**Exercise directions**
Pull out each line of the items below that contains the string "Viewport", copying the lines in full.

**Provided material**
┌──

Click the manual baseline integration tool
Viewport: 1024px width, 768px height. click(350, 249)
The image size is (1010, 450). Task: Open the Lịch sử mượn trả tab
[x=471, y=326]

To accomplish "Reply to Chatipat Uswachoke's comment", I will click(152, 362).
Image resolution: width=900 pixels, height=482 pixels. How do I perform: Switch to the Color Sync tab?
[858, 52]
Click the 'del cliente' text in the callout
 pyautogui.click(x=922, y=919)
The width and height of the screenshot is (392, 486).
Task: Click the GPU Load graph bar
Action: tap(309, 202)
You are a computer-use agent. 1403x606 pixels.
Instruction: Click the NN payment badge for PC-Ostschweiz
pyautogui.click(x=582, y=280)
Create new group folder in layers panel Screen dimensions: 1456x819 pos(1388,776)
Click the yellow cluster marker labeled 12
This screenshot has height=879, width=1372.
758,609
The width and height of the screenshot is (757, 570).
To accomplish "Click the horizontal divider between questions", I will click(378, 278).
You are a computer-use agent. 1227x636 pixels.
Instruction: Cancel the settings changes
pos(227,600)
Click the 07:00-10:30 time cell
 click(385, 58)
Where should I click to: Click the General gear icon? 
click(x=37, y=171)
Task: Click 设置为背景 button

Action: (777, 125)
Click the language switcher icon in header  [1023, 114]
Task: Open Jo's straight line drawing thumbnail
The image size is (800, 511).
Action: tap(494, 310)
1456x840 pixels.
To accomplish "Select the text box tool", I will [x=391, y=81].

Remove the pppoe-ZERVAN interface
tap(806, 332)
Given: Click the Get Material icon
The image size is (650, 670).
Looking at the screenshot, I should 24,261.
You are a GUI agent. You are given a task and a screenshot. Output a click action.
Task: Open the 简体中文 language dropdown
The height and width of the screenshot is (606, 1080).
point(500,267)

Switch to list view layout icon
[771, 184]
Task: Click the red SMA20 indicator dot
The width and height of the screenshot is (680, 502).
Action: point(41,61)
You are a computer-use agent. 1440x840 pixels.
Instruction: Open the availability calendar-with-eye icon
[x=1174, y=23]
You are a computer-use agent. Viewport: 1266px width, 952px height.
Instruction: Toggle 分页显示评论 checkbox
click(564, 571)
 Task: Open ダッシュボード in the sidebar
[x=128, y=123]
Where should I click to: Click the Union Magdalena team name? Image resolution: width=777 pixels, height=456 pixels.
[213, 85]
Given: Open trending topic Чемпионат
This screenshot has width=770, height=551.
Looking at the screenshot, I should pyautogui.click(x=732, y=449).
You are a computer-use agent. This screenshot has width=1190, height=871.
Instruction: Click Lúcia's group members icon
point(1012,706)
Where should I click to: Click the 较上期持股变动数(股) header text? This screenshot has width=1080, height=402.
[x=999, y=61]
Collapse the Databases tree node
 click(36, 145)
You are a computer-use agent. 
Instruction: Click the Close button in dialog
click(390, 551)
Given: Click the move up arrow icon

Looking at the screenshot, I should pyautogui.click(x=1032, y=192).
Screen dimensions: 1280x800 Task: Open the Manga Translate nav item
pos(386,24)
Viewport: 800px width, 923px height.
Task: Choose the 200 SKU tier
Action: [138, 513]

└──

**Solution to the problem**
Viewport: 1024px width, 768px height. click(350, 249)
You are a computer-use agent. Viewport: 1266px width, 952px height.
Viewport: 800px width, 923px height.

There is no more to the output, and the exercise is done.